10. A depth gauge according to claim 9, wherein the divider has a degree of opacity relative to the signal issued by the emitter of the emitter-detector pair.

11. A depth gauge according to claim 1, wherein a divider is provided between one emitter-detector pair and an adjacent emitter-detector pair.

12. A depth gauge according to claim 11, wherein the divider referred to in claim 11 has a degree of opacity relative to the signal issued by the emitter of the pair or the adjacent pair.

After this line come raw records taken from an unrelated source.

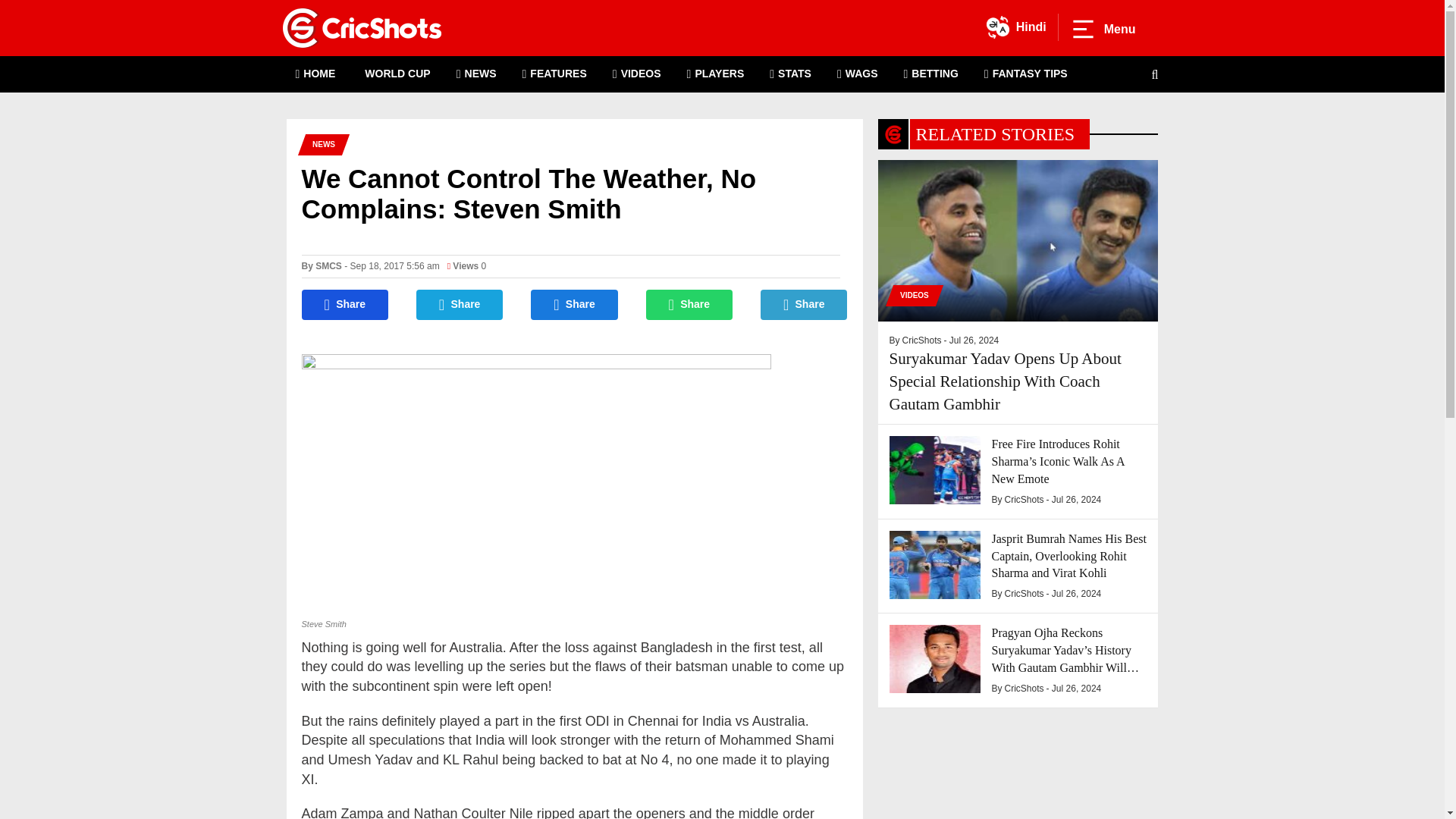
VIDEOS (909, 295)
Share (459, 304)
SMCS (328, 266)
WORLD CUP (395, 74)
BETTING (931, 74)
Share (689, 304)
NEWS (475, 74)
PLAYERS (716, 74)
Menu (1102, 29)
HOME (315, 74)
STATS (790, 74)
Share (574, 304)
VIDEOS (636, 74)
Share (344, 304)
Given the description of an element on the screen output the (x, y) to click on. 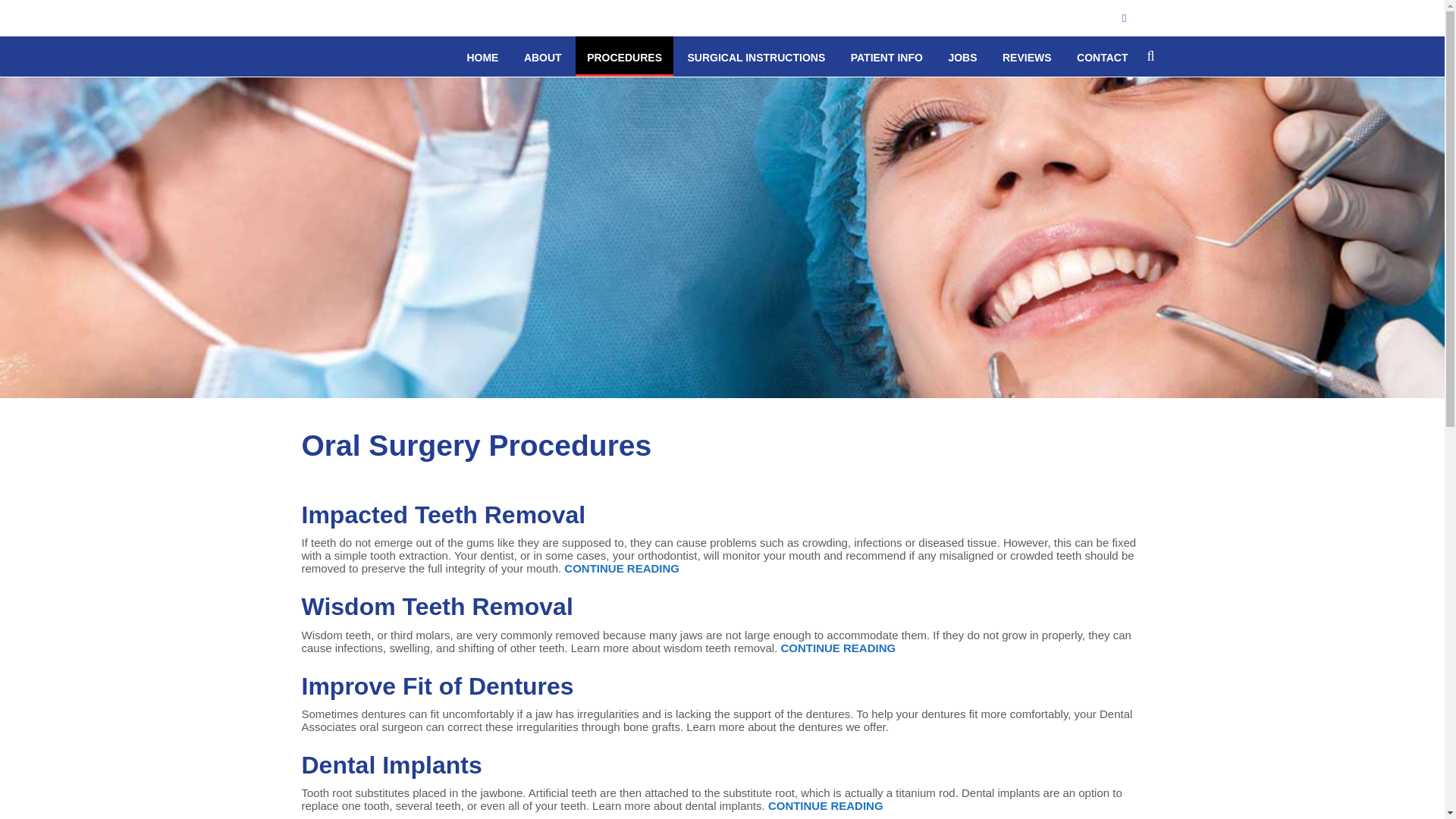
PATIENT INFO (887, 57)
CONTINUE READING (621, 567)
CONTINUE READING (825, 805)
CONTINUE READING (838, 647)
ABOUT (542, 57)
REVIEWS (1026, 57)
PROCEDURES (623, 57)
CONTACT (1101, 57)
SURGICAL INSTRUCTIONS (755, 57)
JOBS (962, 57)
HOME (481, 57)
Given the description of an element on the screen output the (x, y) to click on. 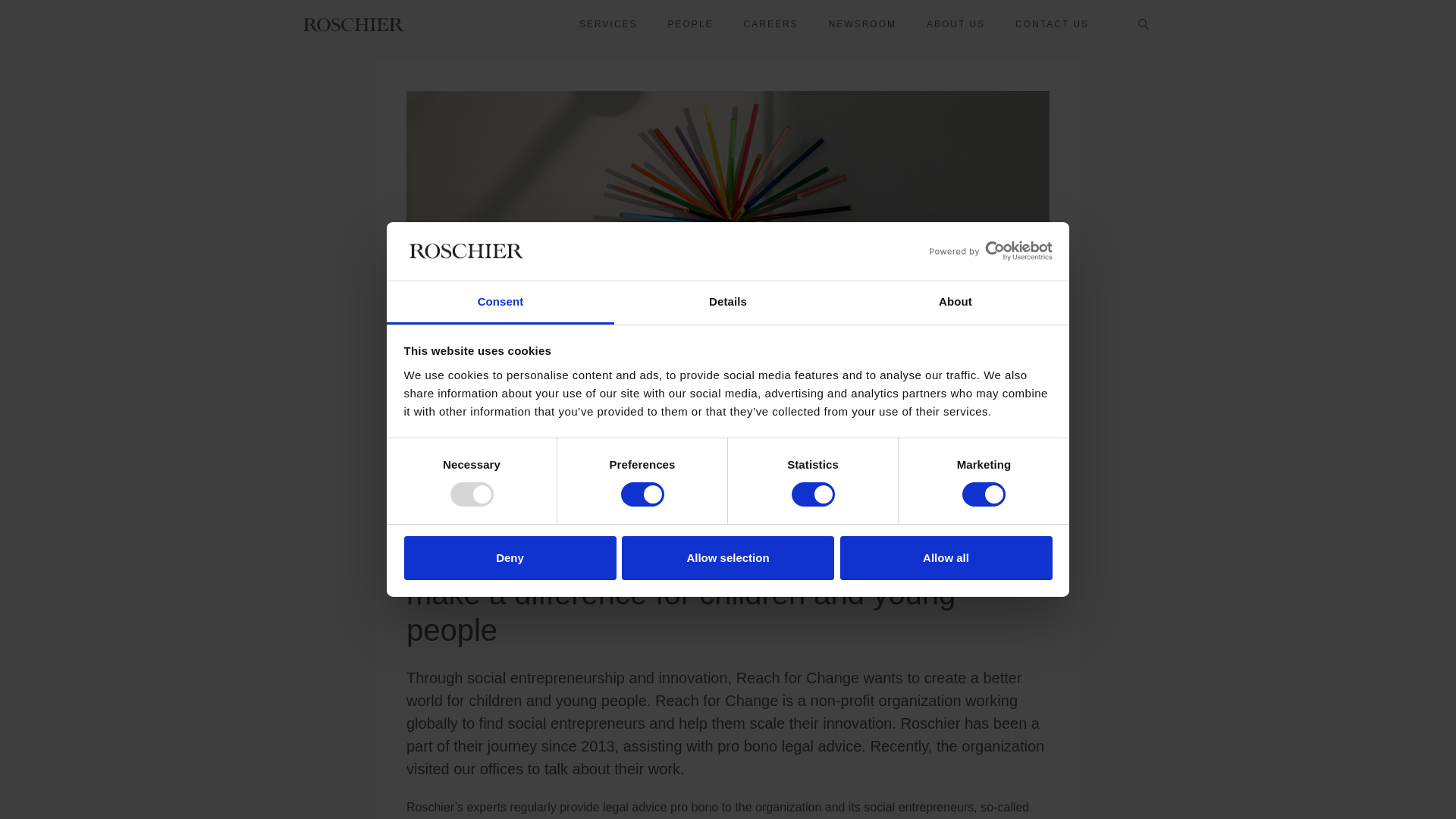
Allow all (946, 557)
About (954, 302)
Details (727, 302)
Deny (509, 557)
SERVICES (608, 24)
Consent (500, 302)
Allow selection (727, 557)
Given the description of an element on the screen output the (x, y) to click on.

13. A depth gauge comprising an elongate support which is intended to be in an upright orientation when in use, a multiplicity of emitters mounted on the elongate support and being spaced apart therealong, and a multiplicity of detectors mounted on the elongate support and being spaced apart therealong, the emitters and the detectors being electrically connected to a processor to enable the latter to send signals to the emitters and receive signals from the detectors, wherein each emitter is capable of emitting radiation, and/or each detector is capable of detecting radiation, selectively within a plurality of different ranges of frequencies without emitting/detecting radiation outside the selected range, or emitting/detecting radiation outside the selected range only at a reduced level compared to the radiation emitted/detected within that range, or wherein different emitters are capable of emitting radiation, and/or different detectors are capable of detecting radiation, within different respective ranges of frequencies without emitting/detecting radiation outside those ranges, or emitting/detecting radiation outside those ranges only at a reduced level compared to the radiation emitted/detected within those ranges.

14. A depth gauge according to claim 13, wherein the ranges are narrow, so that the emitters each emit radiation, or the detectors detect radiation, substantially at a given frequency.

15. A depth gauge according to claim 14, wherein the given frequencies correspond to wavelengths of 0.6 micrometers, 1.1 micrometers, and 1.65 micrometers.